2. Saving space. You get 24kb RAM per app and 96kb storage for images/fonts per app. It's not easy to fit all the images you need in 96kb. I wanted 60 images, so I had to average ~1.5kb per image. Luckily, black/white 144x144 PNGs are not so big. Using HyperDither, I got pretty close to 96kb, but not quite: I'd have 90kb of PNGs locally, but when I uploaded them to the Pebble, it converted them to "pbi" files, which are almost double the size.

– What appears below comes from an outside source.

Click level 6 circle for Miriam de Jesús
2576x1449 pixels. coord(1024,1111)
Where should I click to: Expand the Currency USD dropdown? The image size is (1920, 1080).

(also note that if you include too many pictures that are over 96kb, you'll get a cryptic error: it'll compile fine, but then will say "Installation failed. Check your phone for details." but no real way to check your phone for details, and no hints about why it fails. You'll get a similar cryptic error if you upload an image but never reference it in your code (stack overflow related question).

Spriting
So I figured there was some overhead per-image, so I tried spriting, or combining multiple images into one big image, like so: (created with InstantSprite, which is awesome and free)

and then you just take a subset of that image at a time. Pebble provides a call, gbitmap_create_as_sub_bitmap, to do exactly that. However, a few problems:
- if you make an image that is too big (like 10 pokemon at a time, or 1440x144), then gbitmap_create_as_sub_bitmap just crashes the app with no feedback. I found that 6 pokemon (864x144) worked, while 1440x144 didn't. Not sure what the actual limit is.
- it doesn't even make the images smaller! 10 PNGs with 6 pokemon each is not really any smaller than 60 PNGs with 1 pokemon each.

uPNG. Forget Spriting.
So, forget spriting. I then found Matthew Hungerford's port of uPNG, which is a library that lets you use raw PNG files instead of converting them to PBI first. Just include the .c and .h files, use gbitmap_create_with_png_resource instead of gbitmap_create_with_resource, and then edit your appinfo.json file to change the type of each image from "png" to "raw".
(editing your appinfo.json may require pushing your code from CloudPebble to Github, then cloning it locally, editing the file, committing and pushing your change. also, you might have to move your image files from resources/images/foo.png to resources/data/foo.png. anyway, this is nice, because you can then upload a bunch of images by editing a text file instead of uploading through the GUI a lot.)

He also provides scripts to transform images to B/W or dithered first, which ended up saving a few kb in my case.

In the end, thanks to uPNG, I had 80kb of images that actually stayed 80kb. (plus a little bit of overhead per image, but didn't matter.) Success! Here's my watch code on Github.

Other Tips
- Use logging, like: APP_LOG(APP_LOG_LEVEL_DEBUG, "hello"); - this took me too long to discover.